[To do]
In the material below, the required lines run from the one containing "Given: Uncheck Not process repeatedly" through the one containing "Click green corner". Copy those lines exactly, ends included, and nothing else.

[Exercise inputs]

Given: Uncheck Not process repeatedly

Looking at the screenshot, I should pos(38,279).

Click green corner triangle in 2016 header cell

---

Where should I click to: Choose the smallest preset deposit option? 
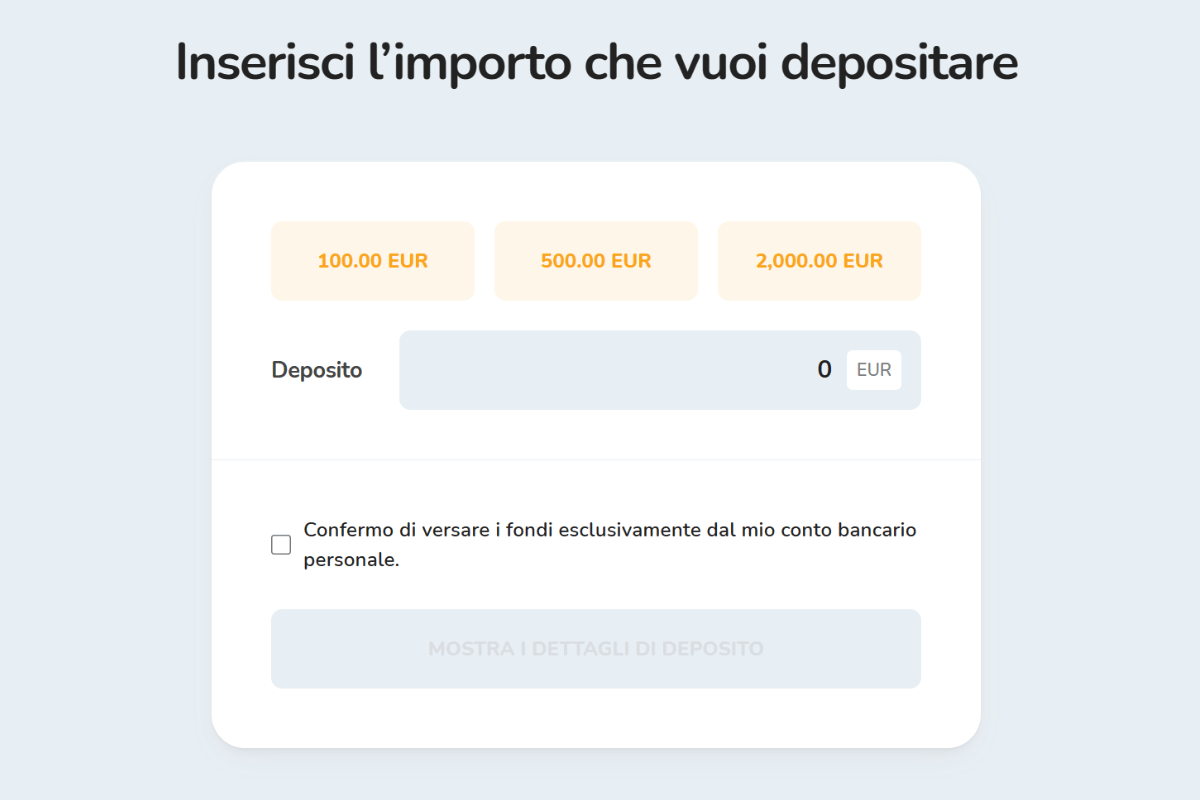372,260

[Result of this exercise]
Given: Uncheck Not process repeatedly

Looking at the screenshot, I should pos(38,279).

Click green corner triangle in 2016 header cell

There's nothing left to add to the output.